I’ve always assumed it to be more efficient, when processing text files, to first read the contents (or part of it) into an std::string or char array, as — from my limited understanding — files are read from memory in blocks much larger than the size of a single character. However, I’ve heard that modern OS’s are often not actually directly reading from the file anyway, making my manually buffering the input little benefit.
Say I wanted to determine the number of a certain character in a text file. Would the following be inefficient?
while (fin.get(ch)) {
if (ch == 'n')
++char_count;
}
Granted, I guess it would depend on file size, but does anyone have any general rules about what’s the best approach?
No, your code is efficient. Files are intended to be read sequentially. Behind the scenes, a block of RAM is reserved in order to buffer the incoming stream of data. In fact, because you start processing data before the entire file has been read, your while loop ought to complete slightly sooner. Additionally, you can process a file far in excess of your computer’s main RAM without trouble.

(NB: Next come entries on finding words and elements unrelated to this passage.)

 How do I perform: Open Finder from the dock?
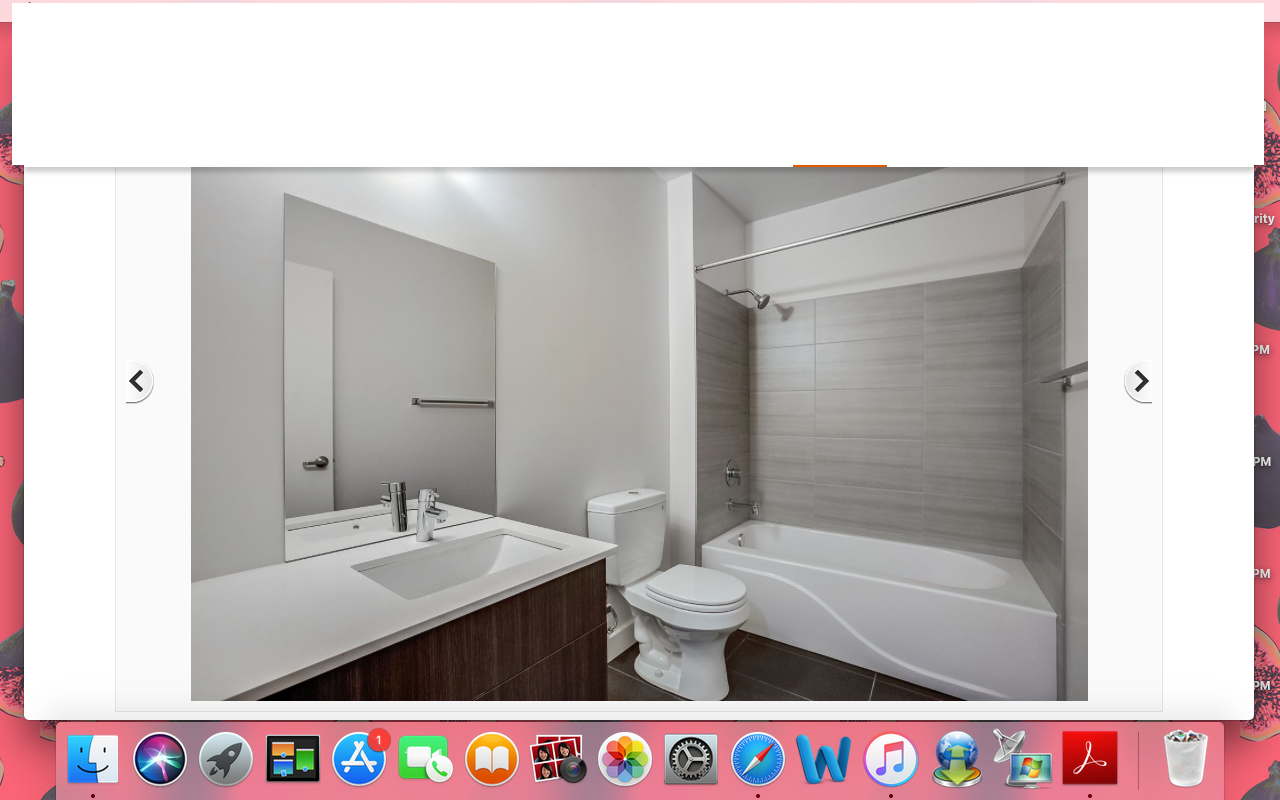pos(93,759)
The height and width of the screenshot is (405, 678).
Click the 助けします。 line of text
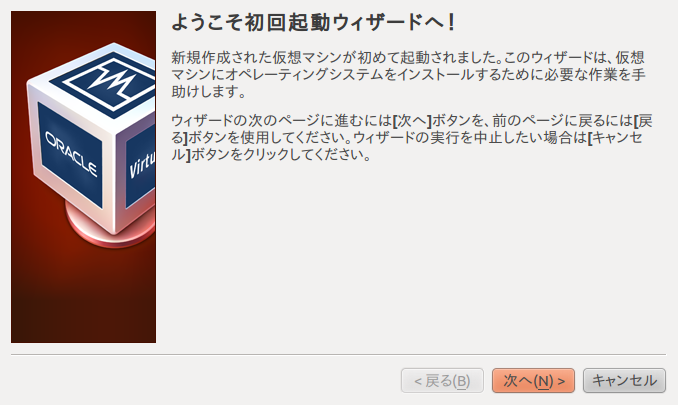pyautogui.click(x=209, y=92)
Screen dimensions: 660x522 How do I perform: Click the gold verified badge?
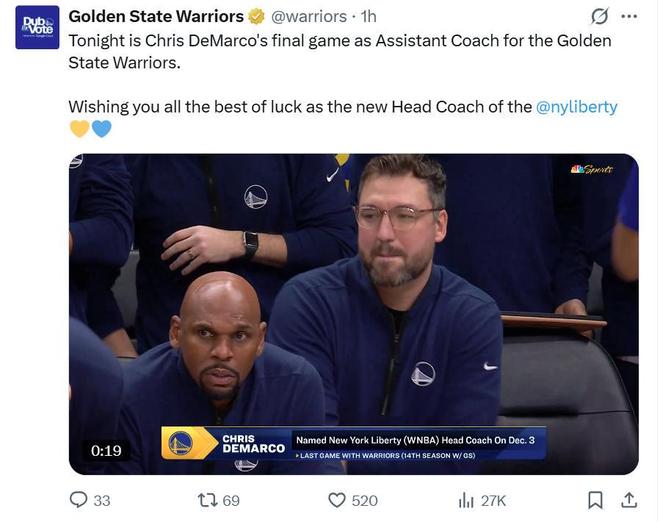pos(257,17)
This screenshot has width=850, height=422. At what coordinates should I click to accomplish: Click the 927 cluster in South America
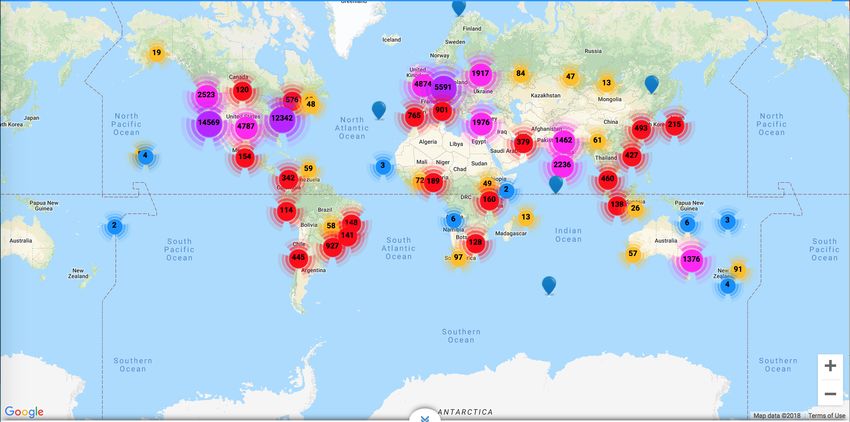coord(332,246)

Edit: To my surprise, Jerry’s number’s pan out. I would have assumed that any efficiencies gained by reading and parsing in chunks would be dwarfed by the cost of reading from a file. I’d really like to know where that time is being spent and how much lower the variation is when the file is not cached. Nevertheless, I have to recommend Jerry’s answer over this one, especially as he points out is that you really shouldn’t worry about it until you know you have a performance problem.